[MATERIALS PROVIDED]
** start **
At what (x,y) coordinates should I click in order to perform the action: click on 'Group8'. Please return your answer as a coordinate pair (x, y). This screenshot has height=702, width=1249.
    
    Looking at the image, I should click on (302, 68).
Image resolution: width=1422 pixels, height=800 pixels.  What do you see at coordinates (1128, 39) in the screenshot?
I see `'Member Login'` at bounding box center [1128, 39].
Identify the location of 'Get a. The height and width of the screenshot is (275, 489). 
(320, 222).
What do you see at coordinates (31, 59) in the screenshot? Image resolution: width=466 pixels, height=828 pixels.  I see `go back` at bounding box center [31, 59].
** end **
[TO BE DONE] Reproduce all of the lines above verbatim, with no changes.

[COMPLETE OUTPUT]
At what (x,y) coordinates should I click in order to perform the action: click on 'Group8'. Please return your answer as a coordinate pair (x, y). This screenshot has height=702, width=1249.
    
    Looking at the image, I should click on (302, 68).
Image resolution: width=1422 pixels, height=800 pixels.  What do you see at coordinates (1128, 39) in the screenshot?
I see `'Member Login'` at bounding box center [1128, 39].
Identify the location of 'Get a. The height and width of the screenshot is (275, 489). 
(320, 222).
What do you see at coordinates (31, 59) in the screenshot? Image resolution: width=466 pixels, height=828 pixels.  I see `go back` at bounding box center [31, 59].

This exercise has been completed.